The accounting profession is in charge of ensuring there is no misrepresentation in financial statements. To ensure accuracy is present, external auditors are involved to review the financial statements. Auditors also examine and evaluate the internal control of an organization that is run by the management to protect their business assets These auditors are usually licensed professionals familiar with the industry who are hired from an outside accounting firm. Meanwhile, the fraud examiners investigate and look for evidence whether a person or company has committed fraud. Auditors and fraud examiners can both work on financial data for their regular duties but their roles are different and it is important to know the differences.

The Roles of Auditor

Auditors determine the financial statements are accurate and without errors. Their main goal is to ensure all of the transactions and activities done by the company  are free from misrepresentation or errors. 

Auditors also have other duties, such as evaluating the anti-fraud and internal controls over financial statements then give their opinion about management’s assessment of internal controls. However, auditors will not look for fraud—their focus is on the internal controls and financial statement—but if there is a discrepancy upon review of any transactions or samples, they will notify management. Additionally, they should notify management of any red flags that may become evident.

The Roles of Fraud examiner

The basic goal for fraud examinations is to work out whether or not fraud occurred, and if so, who perpetrated it.

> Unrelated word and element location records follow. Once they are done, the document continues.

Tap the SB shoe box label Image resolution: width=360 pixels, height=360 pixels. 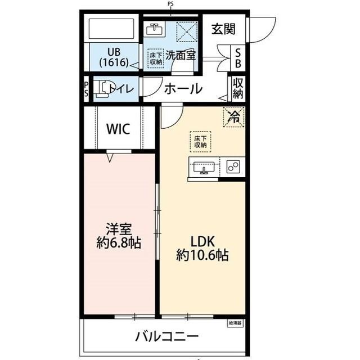click(x=238, y=57)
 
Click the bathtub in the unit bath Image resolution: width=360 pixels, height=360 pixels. click(x=112, y=30)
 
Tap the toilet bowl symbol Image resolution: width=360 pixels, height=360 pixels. click(x=101, y=89)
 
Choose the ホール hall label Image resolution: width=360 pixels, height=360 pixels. click(x=183, y=88)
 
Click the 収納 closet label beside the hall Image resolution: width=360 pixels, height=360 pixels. click(x=238, y=89)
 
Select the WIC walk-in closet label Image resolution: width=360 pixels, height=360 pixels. click(x=118, y=128)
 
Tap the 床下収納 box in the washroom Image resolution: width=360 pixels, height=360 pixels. click(x=156, y=58)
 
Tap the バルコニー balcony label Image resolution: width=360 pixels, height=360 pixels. click(x=166, y=337)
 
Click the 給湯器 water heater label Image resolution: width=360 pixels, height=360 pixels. click(x=236, y=323)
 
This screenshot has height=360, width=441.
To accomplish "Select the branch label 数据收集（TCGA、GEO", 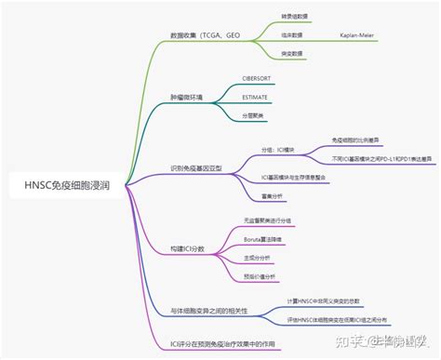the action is (207, 35).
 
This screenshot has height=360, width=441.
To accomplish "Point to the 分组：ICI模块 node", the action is (280, 148).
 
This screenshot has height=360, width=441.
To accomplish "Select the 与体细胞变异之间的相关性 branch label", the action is (209, 310).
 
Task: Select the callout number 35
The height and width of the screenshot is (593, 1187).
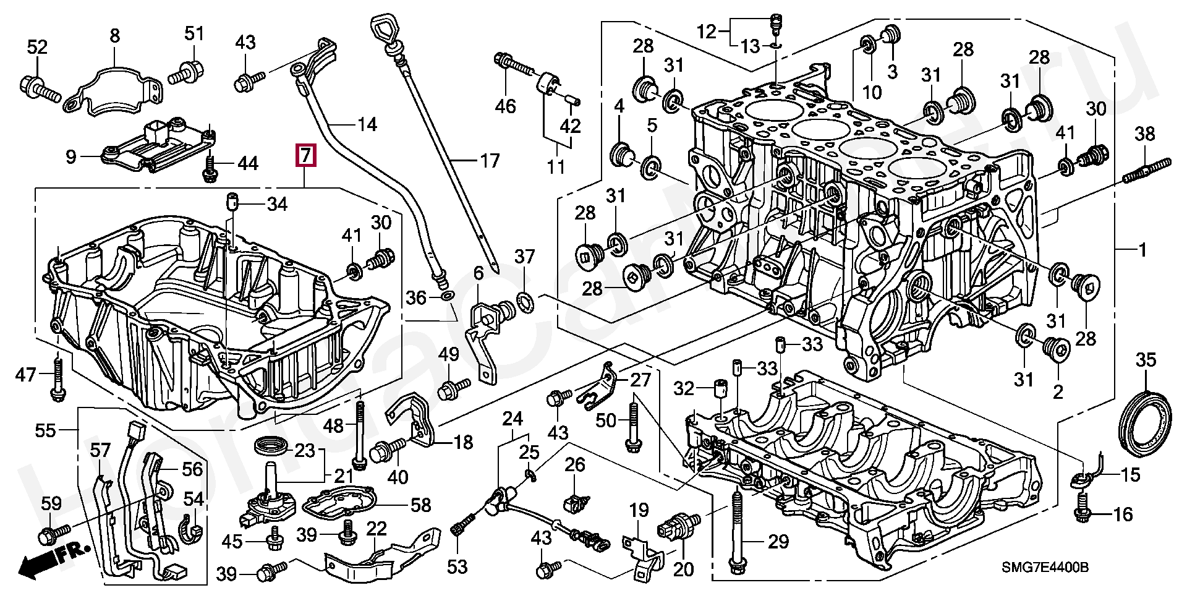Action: click(1146, 360)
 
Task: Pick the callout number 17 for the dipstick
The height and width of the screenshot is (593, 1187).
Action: click(489, 162)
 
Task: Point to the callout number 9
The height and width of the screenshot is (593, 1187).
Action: click(71, 157)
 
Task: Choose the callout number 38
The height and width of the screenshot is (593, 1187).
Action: click(1145, 134)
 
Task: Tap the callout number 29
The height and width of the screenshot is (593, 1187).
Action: click(778, 542)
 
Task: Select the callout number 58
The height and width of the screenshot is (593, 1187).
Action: click(421, 505)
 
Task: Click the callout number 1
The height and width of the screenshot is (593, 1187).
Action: click(1142, 251)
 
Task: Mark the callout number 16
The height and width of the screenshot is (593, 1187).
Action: click(1123, 514)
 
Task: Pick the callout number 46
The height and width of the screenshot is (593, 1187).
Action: click(505, 106)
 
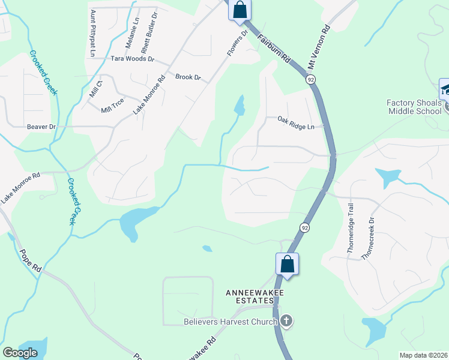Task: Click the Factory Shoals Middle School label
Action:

A particular engagement may, however, have further goals, such as to establish and secure evidence to be used in a criminal or other disciplinary action or to provide proof to recover losses from an insurer (2017 Fraud Examiners Manual). 

Fraud examiners assess the weaknesses in internal controls and locate the perpetrator of the fraud. Their focus is not on a report for shareholders, but on reports of the findings, which can eventually become part of civil or criminal proceedings.

Conclusion of the difference between auditors and fraud examiners while doing their duties:

  • The auditor reviews financial information for accuracy and materiality, while the fraud examiner has a different focus: to determine the fraud and its extent and gather information for the next step.
  • Auditors perform yearly, while fraud examiners act when there is suspected fraud.